Attractive and versatile, with a robust flavor. A great garnish.

  • Toss in a salad
  • Try on your morning bagel
  • Add to a taco
  • Throw in a smoothie for a burst of nutrition

Sunflower

A delicious, crisp and nutty nutritious green.

Toss with a sweet mustard vinaigrette
Great with salads, wraps, sushi, & crackers with cream cheese

Pea Shoots

An attractive, frilly leaf that makes pea shoots perfect for garnishes.

  • Toss them into your stir-fry
  • Sauté on their own
  • Add to a taco

Avocado and Sprout Toast with Goat Cheese

Ingredients:

  • 8 slices wholegrain bread
  • 2 ripe avocados
  • juice of 1 lemon or lime
  • 1/2 box Pea shoots 
  • 100g Goat cheese (chèvre)
  • 1/4 cup onion sprouts
  • Handful sugar snap peas (sliced)
  • A few sprigs Mint

Method:

  1. Toast bread slices.
  2. Scoop flesh out of avocados and mash roughly.
  3. Stir through lemon or lime juice and season with salt and pepper.
  4. Spread avocado over toast slices.
  5. Top with Pea Shoots, goat cheese, onion sprouts, sugar snap peas and mint.

This recipe has been taken from Trevor’s Cookbook, courtesy of Aussie Sprouts.

Sprout, Apple & Walnut Salad

A refreshing, energising salad, great for a lunchtime lift, or as a side with baked potatoes or a barbecue!

Ingredients:

½ punnet (60g) alfalfa sprouts
2 red apples, cored and sliced
2 green apples, cored and sliced
1 cup grapes
1 cup cottage cheese
50g walnut pieces

Method:

Combine all the ingredients in a large bowl. Toss lightly and serve.

Recipe courtesy of Southern Alp Sprouts.

Crunchy Bean Sprout Coleslaw

A fresh, flavoursome salad of satisfyingly crunchy lentils, adzuki, and peas, with a tropical twist!

Ingredients:

1 punnet (200g) Crunchy Combo sprouts
¼ red cabbage, sliced finely
¼ fresh pineapple, cut into bite sized pieces
1 bunch of mint, shredded
1 cup tangy mayonnaise
salt and cracked pepper

Method:

Combine all the ingredients together in a large bowl. Toss and serve.

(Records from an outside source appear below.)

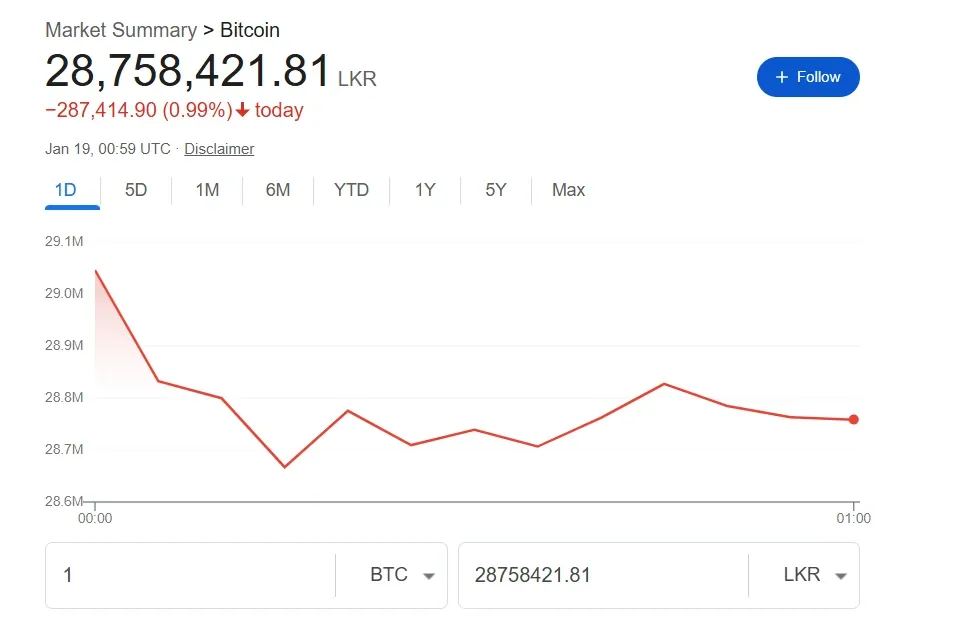Image resolution: width=975 pixels, height=619 pixels.
Task: Open the Disclaimer link
Action: click(x=219, y=149)
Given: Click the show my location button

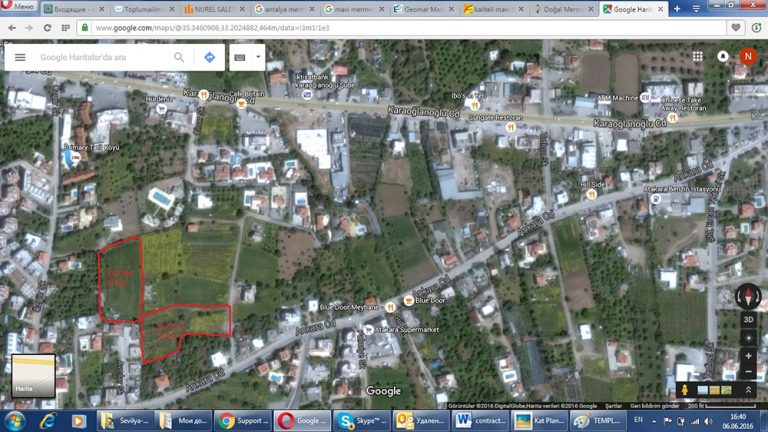Looking at the screenshot, I should pyautogui.click(x=748, y=337).
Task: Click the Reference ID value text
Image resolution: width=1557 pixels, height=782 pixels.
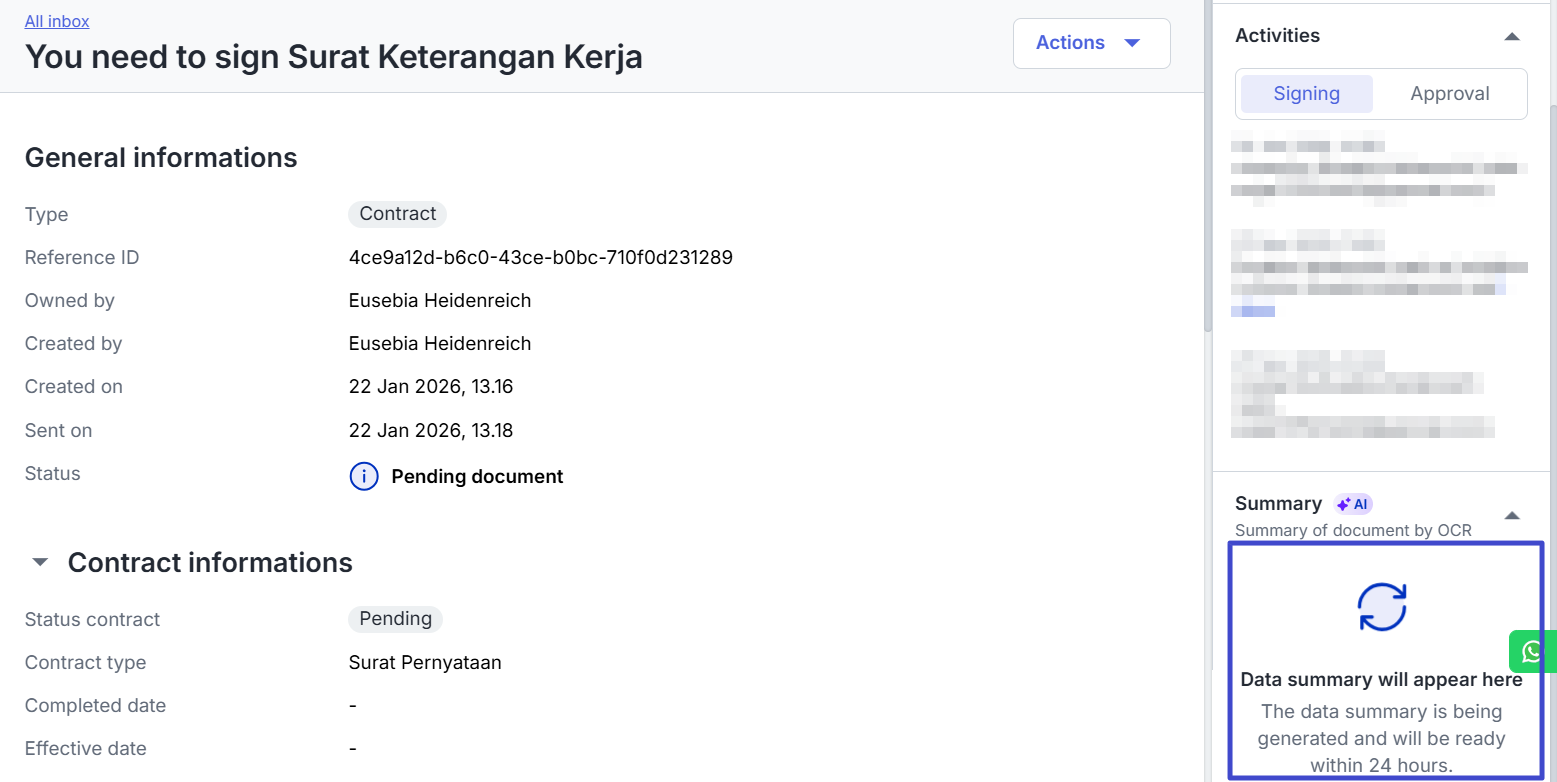Action: [540, 258]
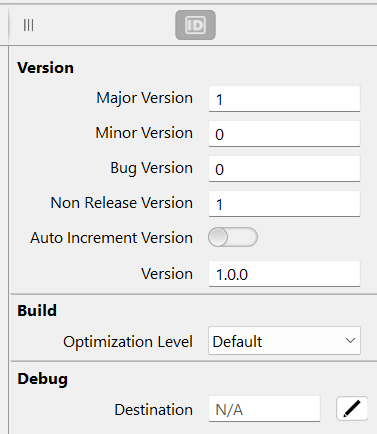The height and width of the screenshot is (434, 377).
Task: Click the Destination field showing N/A
Action: coord(264,409)
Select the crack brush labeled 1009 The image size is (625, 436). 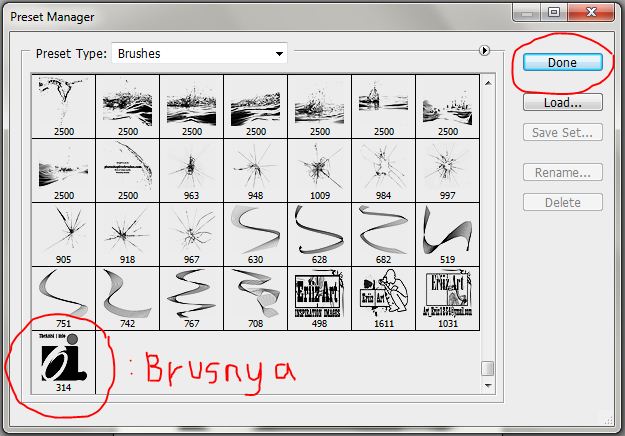pyautogui.click(x=319, y=171)
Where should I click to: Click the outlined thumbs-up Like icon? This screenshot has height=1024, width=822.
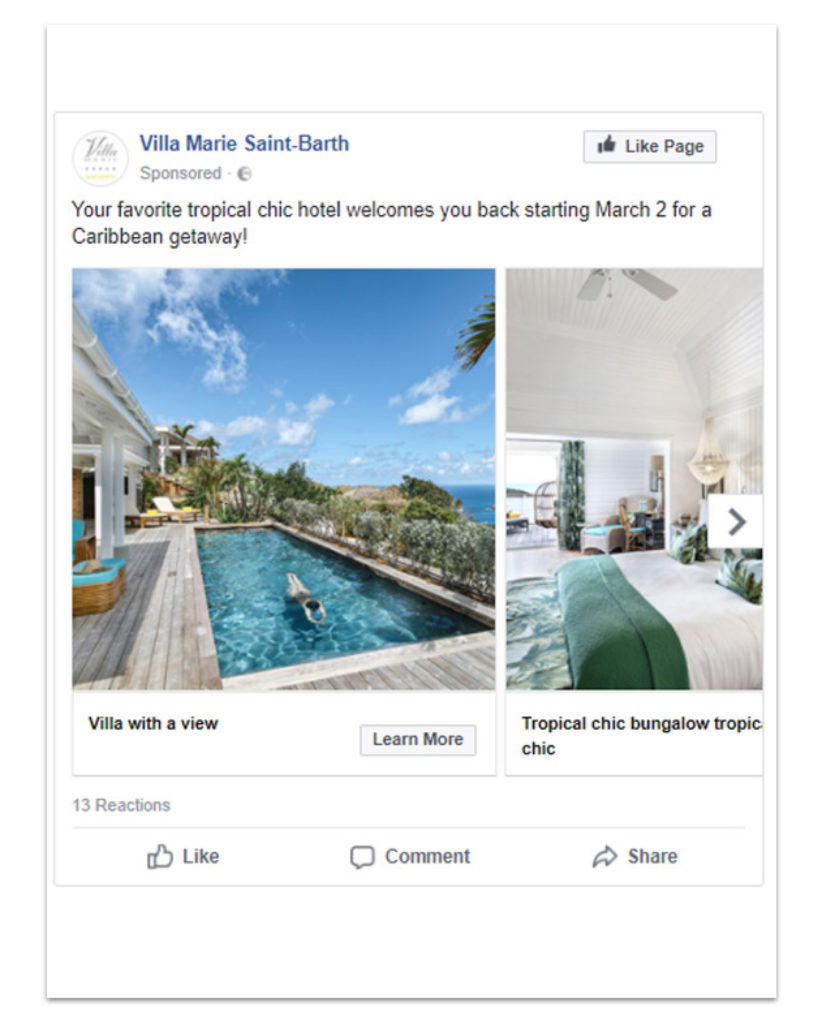pos(160,856)
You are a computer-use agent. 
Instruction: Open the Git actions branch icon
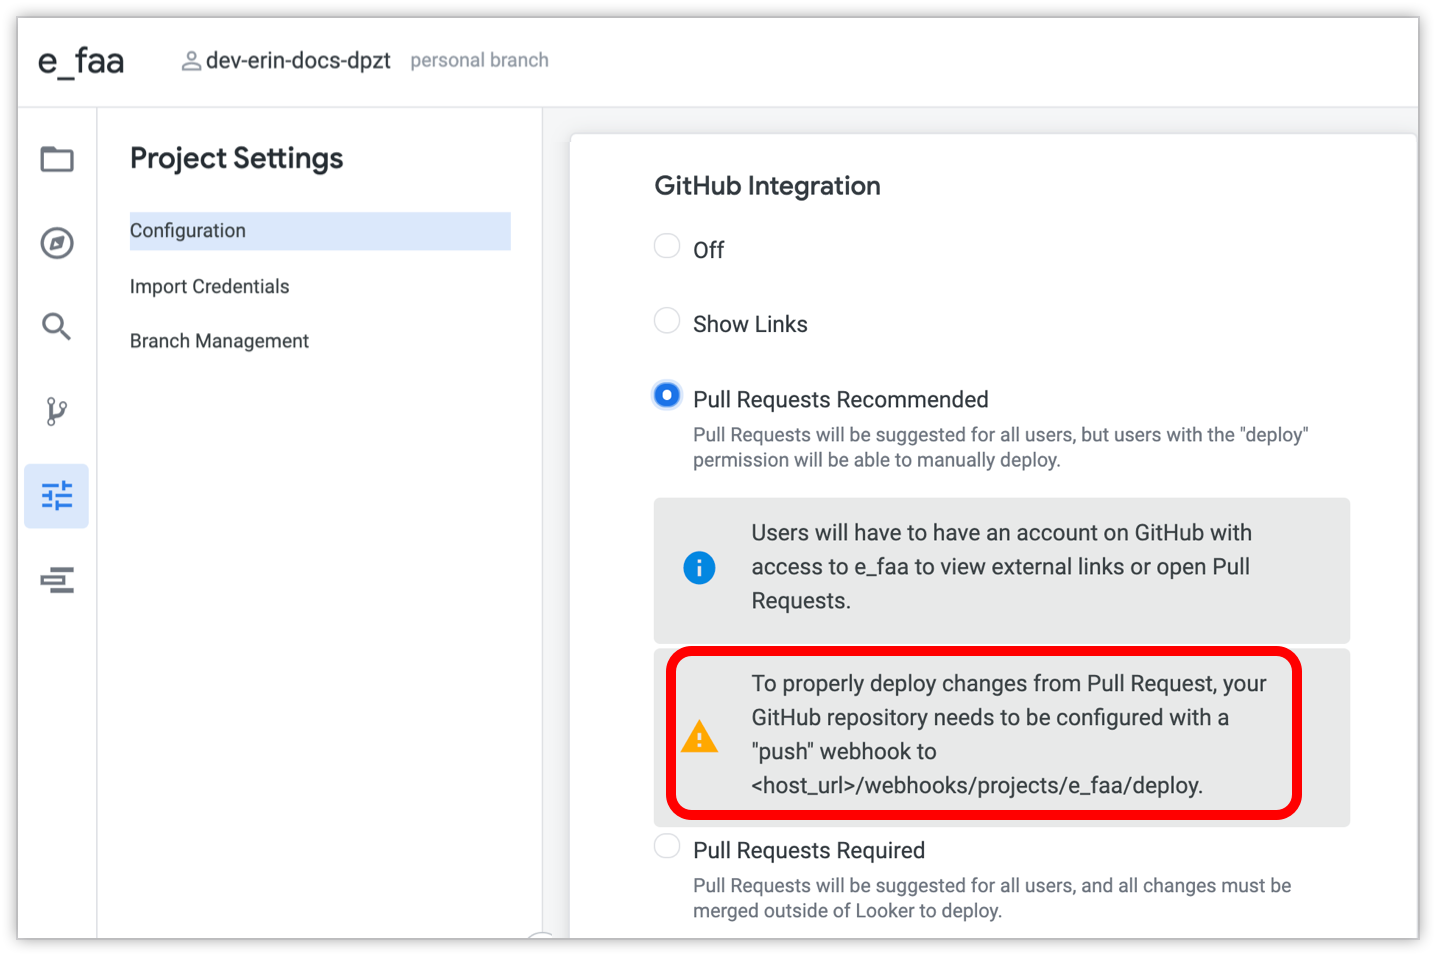tap(57, 411)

Recipe courtesy of Southern Alp Sprouts.

Crunchy Combo Miso Soup

Ingredients (serves 4)
1/4 cup yellow or white miso paste
300g (10 oz.) fresh udon noodles
300g (10 oz.) firm silken tofu
1 pack Aussie Sprouts Crunchy Combo
1 spring onion, sliced, to serve

Method:

  1. Bring 1.25L (about 10 cups) water to a boil in a saucepan over medium low heat. Add the
    miso paste and stir until dissolved.
  1. Rinse the noodles under warm water to separate.
  1. Drain the tofu on paper towel then cut into cubes approximately 1.5cm (about 1/2 inch) size.
  1. Add half the Crunchy Combo sprouts to the soup.
  1. Divide the noodles between warm serving bowls. Stir the soup and pour over the noodles.
  1. Top with tofu cubes and the remaining sprouts.
  1. Garnish with sliced spring onion and serve immediately.

This recipe has been taken from Trevor’s Cookbook, Aussie Sprouts.